Compassion pour les victimes de la crise

« Les milliardaires ont perdu la moitié de leur fortune en 2008 », titraient Les Échos le 12 septembre dernier. Bouleversée par cette tragédie, la presse américaine a inventé un nouveau journalisme social : l’immersion chez les millionnaires contraints par la crise de brader leur jet privé.

Un journaliste américain du xixe siècle, Finley Peter Dunne, affirmait que la vocation d’un journal consistait à « conforter les affligés et à affliger les bienheureux ». Ses confrères d’aujourd’hui ne récusent pas cette définition, mais lui accordent une signification un peu différente  : les affligés dont il importe de sécher les pleurs, ce sont les millionnaires inquiets pour leurs millions [1].

Car la crise économique a durement frappé les riches, ainsi que le souligne ce titre du Washington Post : « Comment s’en sortir avec 300 000 dollars par an » (16.8.09). L’auteur de l’article reconnaît qu’un tel exploit n’impressionne que les avertis : « Pour le profane, la récession qui affecte la clientèle huppée des clubs de golf de Westchester County ne saute pas nécessairement aux yeux. » Raison de plus pour déclencher une prise de conscience en sensibilisant les foules à la déchéance de Laura Steins, vice présidente d’une société de cartes de crédit dont les rentes ont fondu. Divorcée, Laura survit dans une masure à 2,5 millions de dollars, n’a plus que deux domestiques à son service et « ne cache pas qu’elle a du mal à s’en sortir avec 300 000 dollars de revenus annuels ». Elle paraît certes « rayonner de confiance » dans son « tailleur sombre de chez Armani », mais que l’on ne s’y trompe pas : elle a déjà annulé plusieurs rendez-vous avec son salon de beauté, « un signe éloquent de déréliction économique pour une dame comme Laura Steins ».

« Être riche ne paie plus »

A l’attention des coeurs de pierre que ce drame laisserait insensibles, le passage suivant remet les pendules à l’heure : « Les fantasmes nourris par les classes défavorisées sur le mode de vie des élites – petits chiens habillés en Dolce & Gabbana, par exemple – tombent à côté de la plaque. Les tapis sont usés, du lait a été renversé, et un molosse appelé Tyson rôde autour de la table, dans l’espoir de chiper une côte de porc dans l’assiette d’un enfant distrait. » Pour compléter ce tableau digne de Zola, l’envoyée spéciale du Washington Post fronce les narines : elle a repéré une « mauvaise odeur, signe d’une possible fuite des canalisations d’eaux usées ». Hélas, dans la banlieue chic où réside Laura, « faire venir un plombier coûte des milliers de dollars », alors tant pis pour l’odeur. L’abnégation de la vice-présidente dans cet environnement hostile force le respect de la journaliste, qui s’émeut : « Il faut du courage pour élever seule son enfant dans un quartier résidentiel peuplé de couples mariés. » Dans un ghetto grouillant de familles monoparentales, la tâche est beaucoup moins héroïque. Et les plombiers y coûtent moins cher.

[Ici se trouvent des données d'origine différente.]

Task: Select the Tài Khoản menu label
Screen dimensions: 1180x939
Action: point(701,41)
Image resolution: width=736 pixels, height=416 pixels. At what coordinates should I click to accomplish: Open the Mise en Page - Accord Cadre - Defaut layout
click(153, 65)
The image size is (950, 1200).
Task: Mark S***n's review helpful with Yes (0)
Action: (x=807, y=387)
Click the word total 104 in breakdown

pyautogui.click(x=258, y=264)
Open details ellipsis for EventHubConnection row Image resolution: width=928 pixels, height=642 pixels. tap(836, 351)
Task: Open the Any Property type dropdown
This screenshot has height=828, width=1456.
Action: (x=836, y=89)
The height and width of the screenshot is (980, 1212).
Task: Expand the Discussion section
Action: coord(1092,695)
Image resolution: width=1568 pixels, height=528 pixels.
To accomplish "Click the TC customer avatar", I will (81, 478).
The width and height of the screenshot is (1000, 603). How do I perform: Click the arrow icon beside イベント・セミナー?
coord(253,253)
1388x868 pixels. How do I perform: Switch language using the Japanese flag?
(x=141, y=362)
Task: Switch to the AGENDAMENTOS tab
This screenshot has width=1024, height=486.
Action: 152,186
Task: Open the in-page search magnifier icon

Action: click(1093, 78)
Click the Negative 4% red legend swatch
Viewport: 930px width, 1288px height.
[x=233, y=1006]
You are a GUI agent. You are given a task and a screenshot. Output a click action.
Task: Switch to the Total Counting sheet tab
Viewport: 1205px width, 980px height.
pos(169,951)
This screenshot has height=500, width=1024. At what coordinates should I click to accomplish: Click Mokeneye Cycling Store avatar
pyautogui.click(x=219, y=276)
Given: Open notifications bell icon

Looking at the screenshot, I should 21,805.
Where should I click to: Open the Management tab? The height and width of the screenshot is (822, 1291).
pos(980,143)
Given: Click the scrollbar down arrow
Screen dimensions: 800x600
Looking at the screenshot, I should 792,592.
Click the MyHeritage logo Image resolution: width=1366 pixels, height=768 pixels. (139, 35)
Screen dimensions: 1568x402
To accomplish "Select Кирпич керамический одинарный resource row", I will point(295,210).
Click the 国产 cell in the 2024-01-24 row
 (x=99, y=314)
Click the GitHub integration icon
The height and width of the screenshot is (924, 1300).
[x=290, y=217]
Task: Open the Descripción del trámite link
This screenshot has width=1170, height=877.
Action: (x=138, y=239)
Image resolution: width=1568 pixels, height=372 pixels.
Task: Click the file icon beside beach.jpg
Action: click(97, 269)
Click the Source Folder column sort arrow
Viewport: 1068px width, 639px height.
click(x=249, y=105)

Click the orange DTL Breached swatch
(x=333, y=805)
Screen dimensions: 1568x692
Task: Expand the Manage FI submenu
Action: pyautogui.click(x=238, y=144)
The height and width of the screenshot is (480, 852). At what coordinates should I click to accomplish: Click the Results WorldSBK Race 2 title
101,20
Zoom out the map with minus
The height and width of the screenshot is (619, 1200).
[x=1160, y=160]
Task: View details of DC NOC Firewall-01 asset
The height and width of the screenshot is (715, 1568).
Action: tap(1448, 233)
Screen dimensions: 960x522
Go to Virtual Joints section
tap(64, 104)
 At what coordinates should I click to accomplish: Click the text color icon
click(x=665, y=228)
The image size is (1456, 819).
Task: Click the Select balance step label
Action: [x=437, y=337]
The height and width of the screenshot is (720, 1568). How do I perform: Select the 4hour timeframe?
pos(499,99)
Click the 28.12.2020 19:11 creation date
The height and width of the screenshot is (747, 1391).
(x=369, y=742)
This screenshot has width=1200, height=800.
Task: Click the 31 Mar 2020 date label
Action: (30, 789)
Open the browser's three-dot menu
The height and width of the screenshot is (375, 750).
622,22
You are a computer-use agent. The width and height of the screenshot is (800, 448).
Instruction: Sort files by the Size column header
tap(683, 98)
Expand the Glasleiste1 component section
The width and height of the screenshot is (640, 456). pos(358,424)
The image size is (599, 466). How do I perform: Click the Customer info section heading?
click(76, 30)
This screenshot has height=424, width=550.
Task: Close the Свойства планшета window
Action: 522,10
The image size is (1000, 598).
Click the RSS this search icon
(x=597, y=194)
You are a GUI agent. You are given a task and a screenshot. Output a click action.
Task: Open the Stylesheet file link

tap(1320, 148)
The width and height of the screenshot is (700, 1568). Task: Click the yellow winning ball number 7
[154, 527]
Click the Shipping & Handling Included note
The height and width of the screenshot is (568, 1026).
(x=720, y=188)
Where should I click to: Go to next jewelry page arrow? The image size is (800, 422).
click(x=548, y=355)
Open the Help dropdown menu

Trois semaines plus tard, le sort des lumpen-millionnaires inspire au Washington Post ce constat mélancolique  : « Être riche ne paie plus comme avant. » Sous le titre : « Les nantis paient les pots cassés de la crise » (15.9.09), le journal qui débusqua le Watergate en 1972 répertorie à présent les persécutions dont sont victimes les millionnaires de par le monde – « taxation des banquiers, chasse à l’évasion fiscale en Suisse ou à Singapour, contribuables aisés mis sur la sellette ». La plèbe ricane, évidemment, mais, « pour d’autres, l’impression qui prévaut est que les gouvernements se servent sur le dos des riches, qui ont pourtant déjà payé un lourd tribut sur le marché des actions et de l’immobilier  ». Le journal en veut pour preuve l’intention affichée par le président Barack Obama d’inverser le programme de baisse des impôts de son prédécesseur George W. Bush et de porter « la tranche d ’ imposition la plus haute de 35 à 39,6 % en 2011, soit au niveau en vigueur sous l’ère Clinton ». Un retour aux années noires, en quelque sorte, même si cette tranche atteignait 91 % entre 1941 et 1964…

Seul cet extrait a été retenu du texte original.